Paper
5 August 1997 Adaptive automatic terrain extraction
Bingcai Zhang, Scott Miller
Author Affiliations +
Abstract
Automatic terrain extraction (ATE) is a key component of digital photogrammetric software. Image correlation has been widely used in ATE and has been proved to be a reliable and accurate algorithm. A successful implementation of image correlation largely depends on a set of correct parameters which control the algorithm. The set of parameters should change adaptively according to several characteristics including terrain type, signal power, flying height, X and Y parallax, and image noise level. This paper discusses a new adaptive automatic terrain extraction (AATE) system which uses an inference engine to generate the set of image correlation parameters.

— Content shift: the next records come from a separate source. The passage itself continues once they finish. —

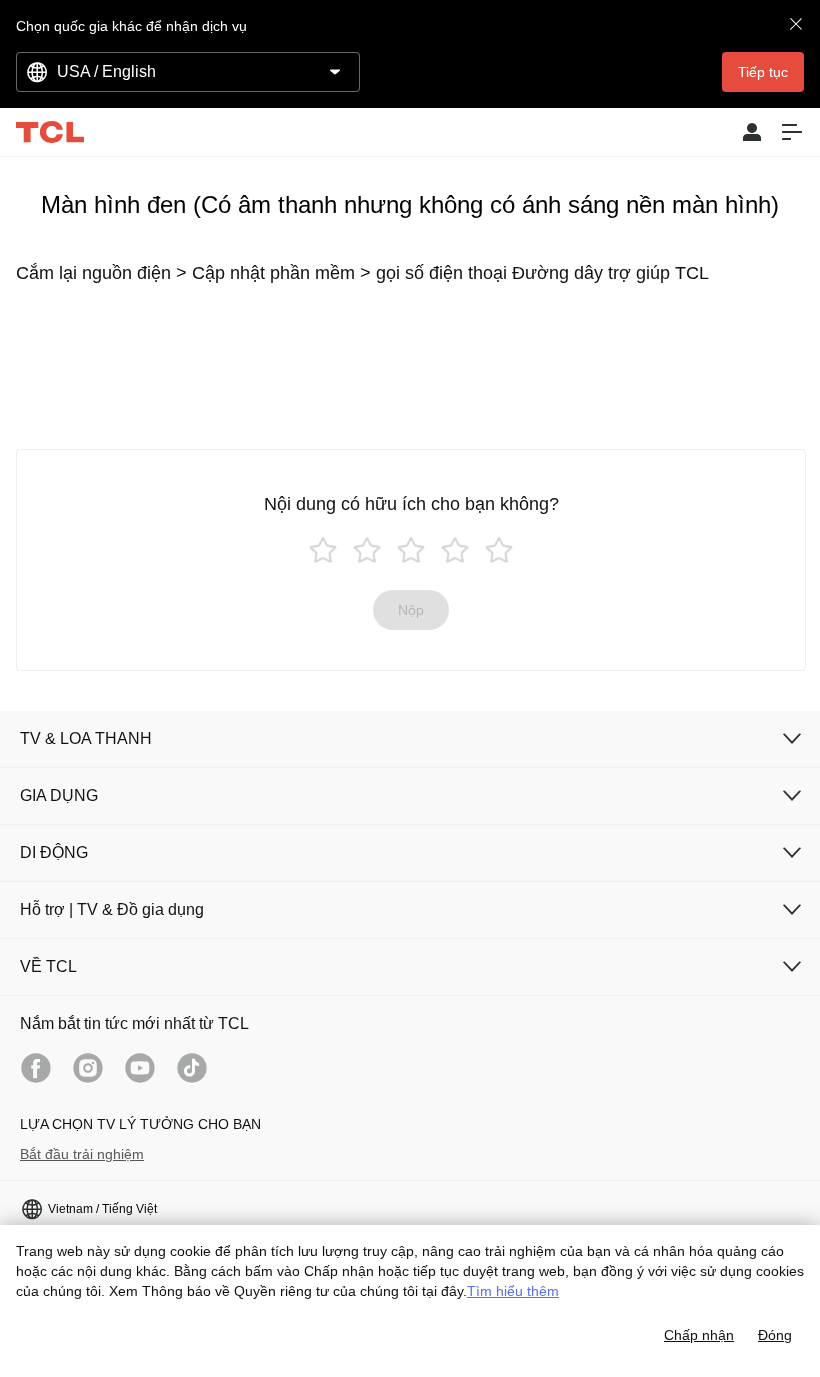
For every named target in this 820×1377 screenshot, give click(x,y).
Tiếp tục (763, 72)
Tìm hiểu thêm (513, 1291)
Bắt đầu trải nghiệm (82, 1154)
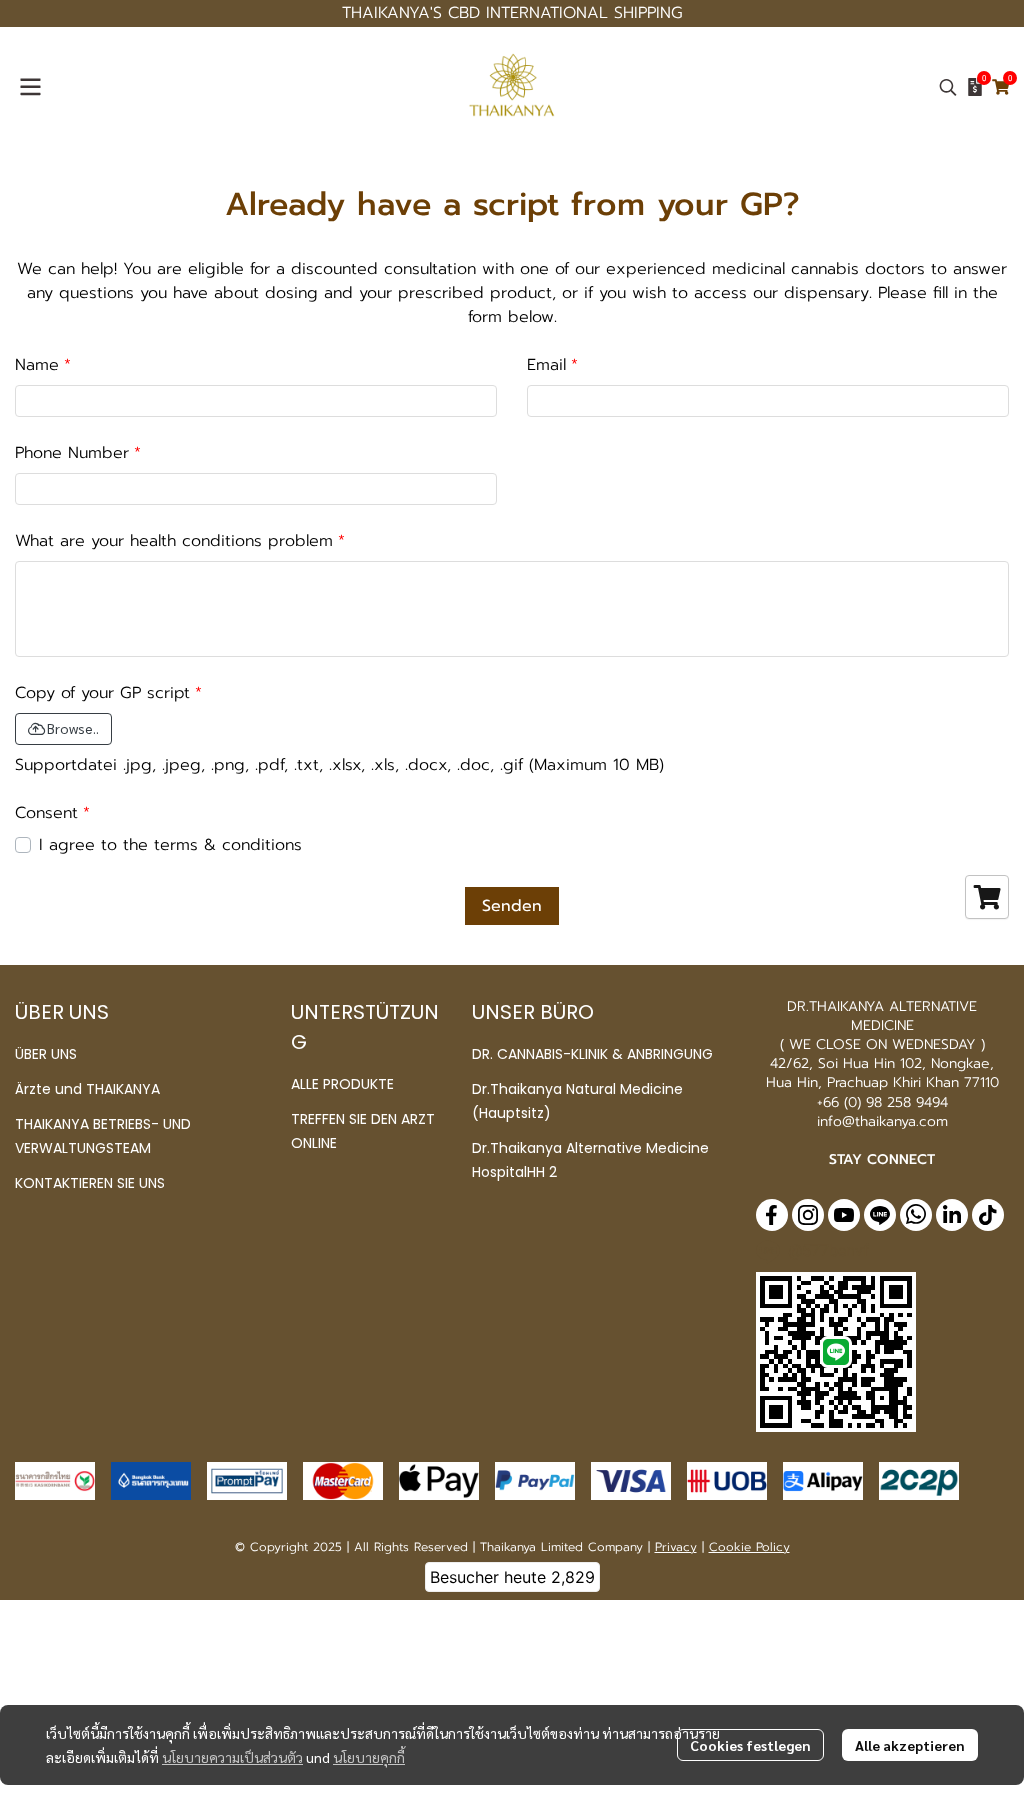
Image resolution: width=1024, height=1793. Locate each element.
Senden (512, 906)
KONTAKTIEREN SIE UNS (90, 1183)
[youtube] (844, 1215)
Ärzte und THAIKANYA (87, 1089)
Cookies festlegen (750, 1745)
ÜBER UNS (46, 1054)
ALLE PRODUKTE (342, 1084)
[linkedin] (952, 1215)
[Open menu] (30, 87)
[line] (880, 1215)
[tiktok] (988, 1215)
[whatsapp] (916, 1215)
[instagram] (808, 1215)
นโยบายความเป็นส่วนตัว (232, 1757)
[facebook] (772, 1215)
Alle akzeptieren (910, 1745)
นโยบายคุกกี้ (369, 1757)
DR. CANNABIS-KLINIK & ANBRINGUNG (592, 1054)
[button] (948, 87)
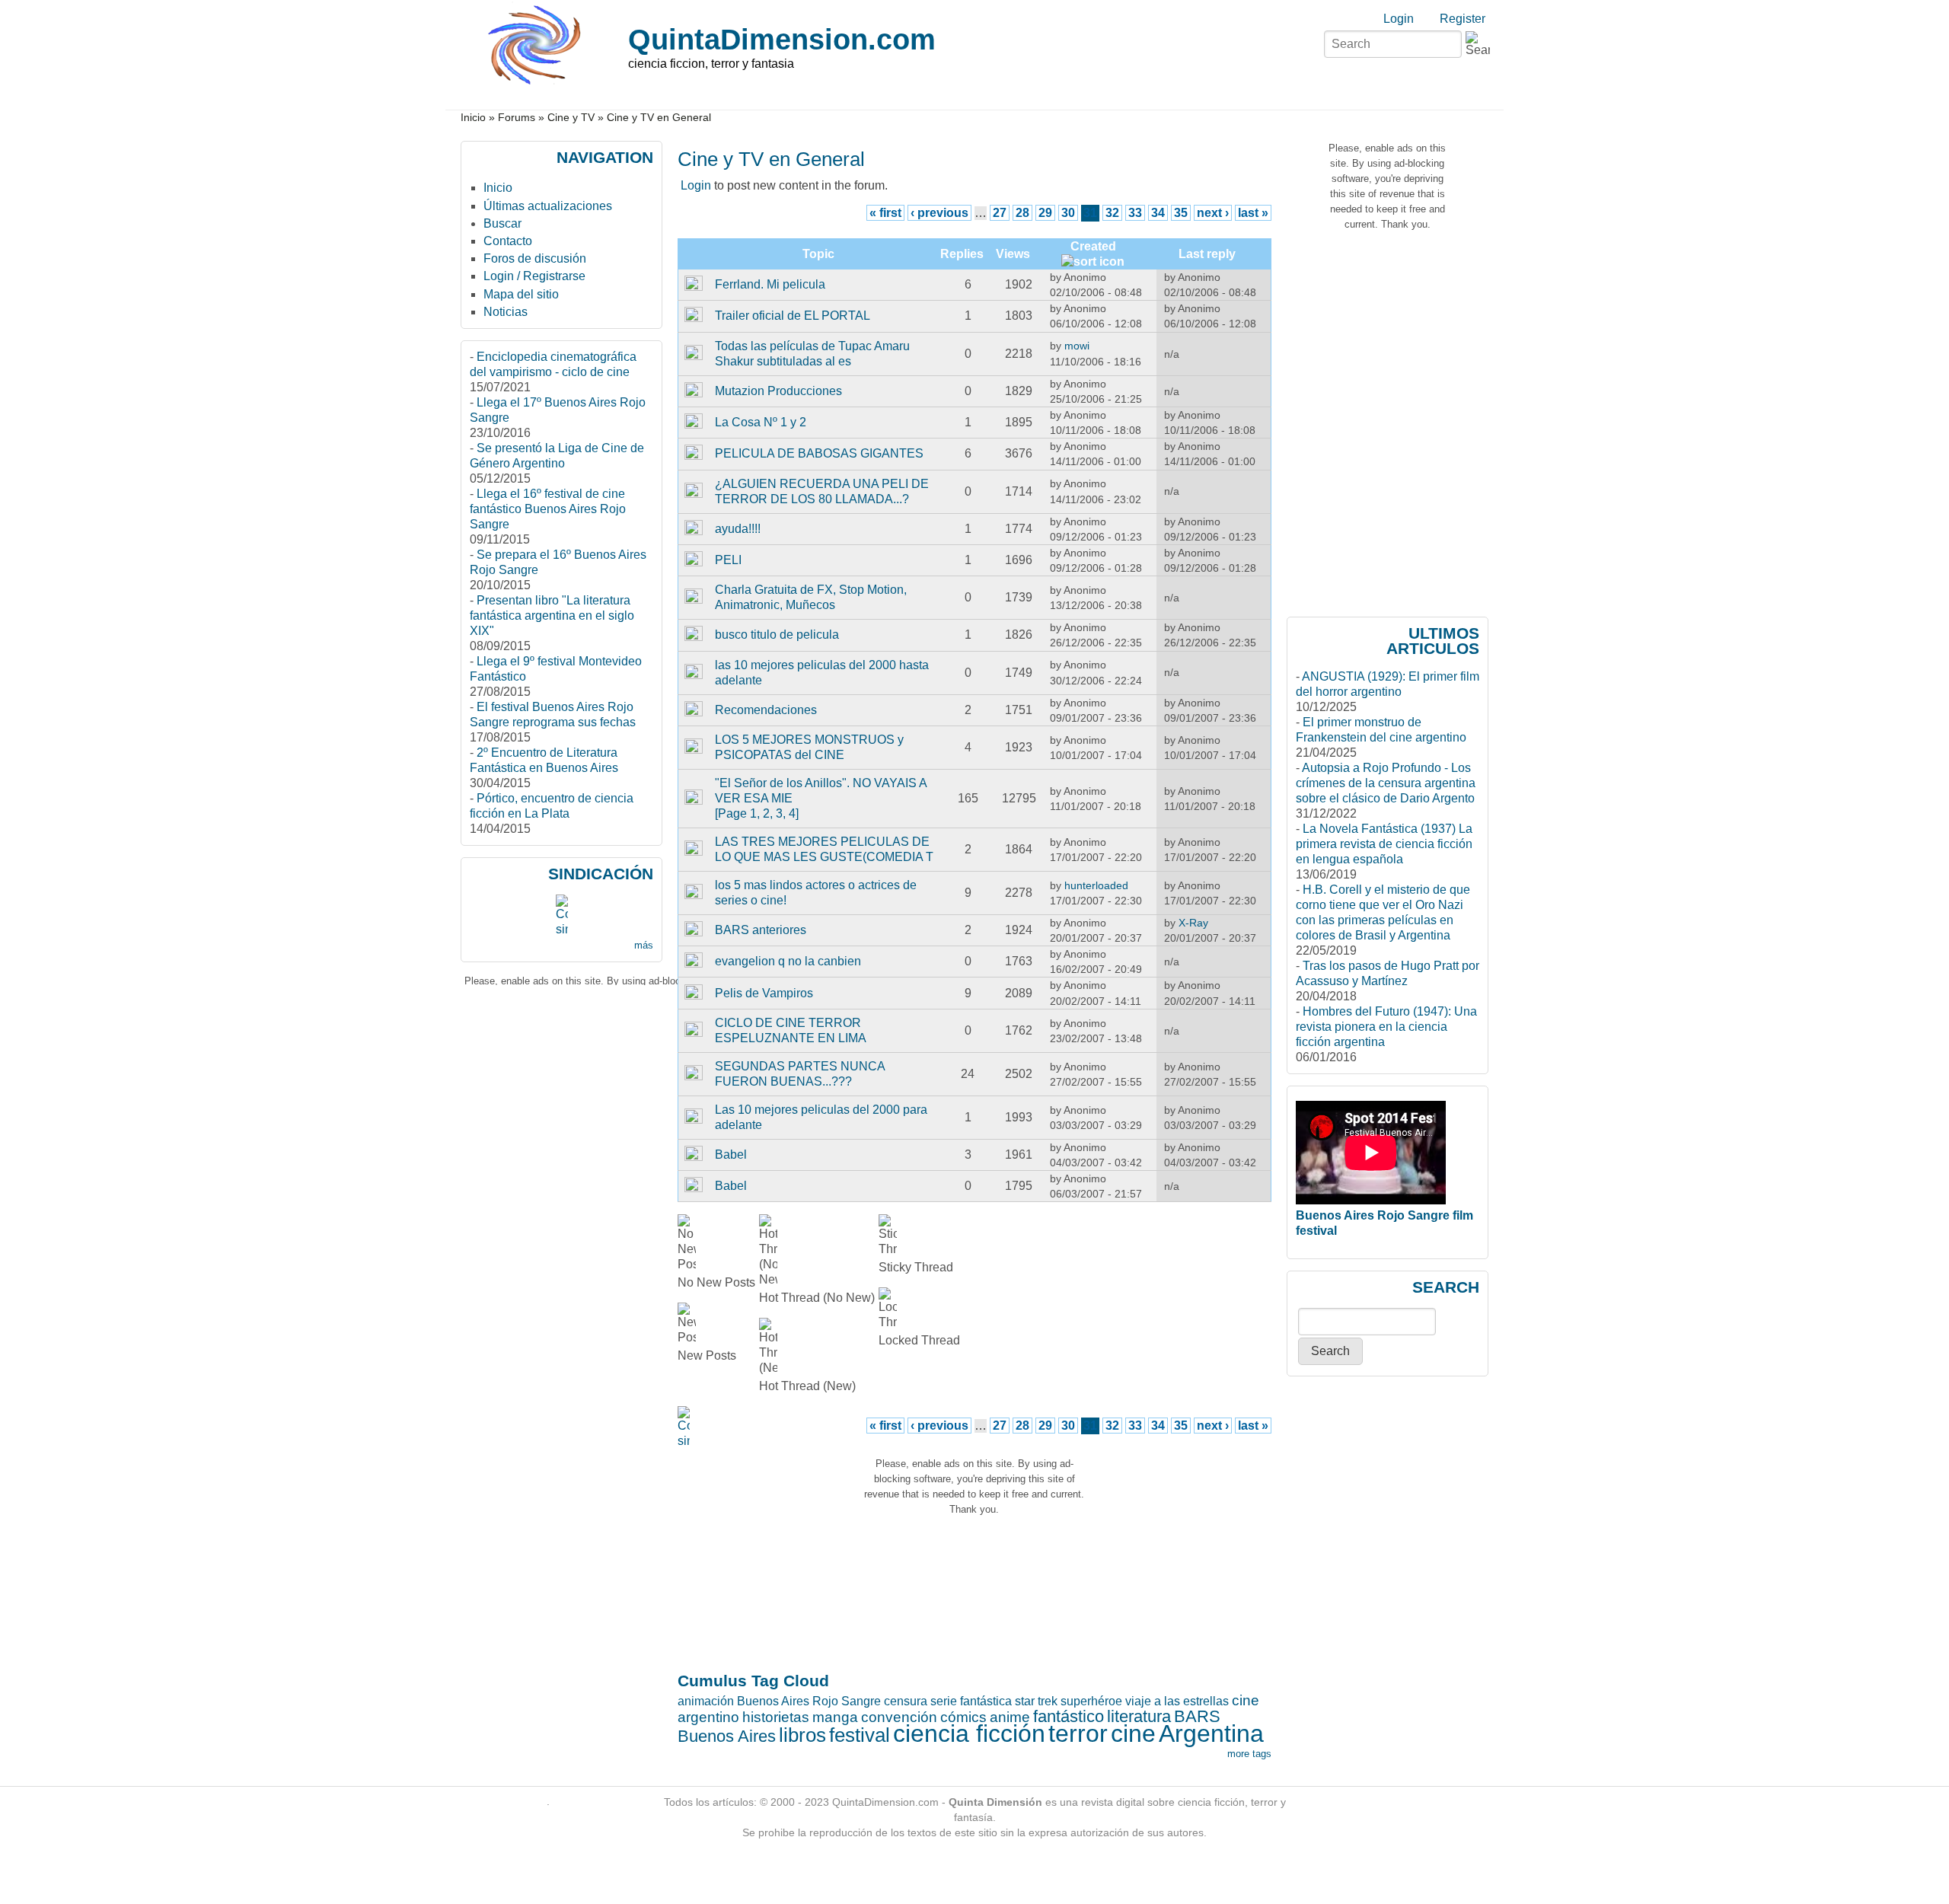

In addition to an inference engine, AATE can exploit multiple images and multiple bands, and it contains improved methods for correcting image noise and Y parallax errors. The overall result is a more user friendly and productive system which generates substantially more accurate digital elevation data when compared to the previous non- adaptive ATE. Owing to its adaptivity, AATE works well on large and small scale images. This paper presents the theoretical foundation of AATE and the issues arising in the practical implementation. This paper also presents some comparison results between non-adaptive ATE and AATE for various terrain types and flying heights.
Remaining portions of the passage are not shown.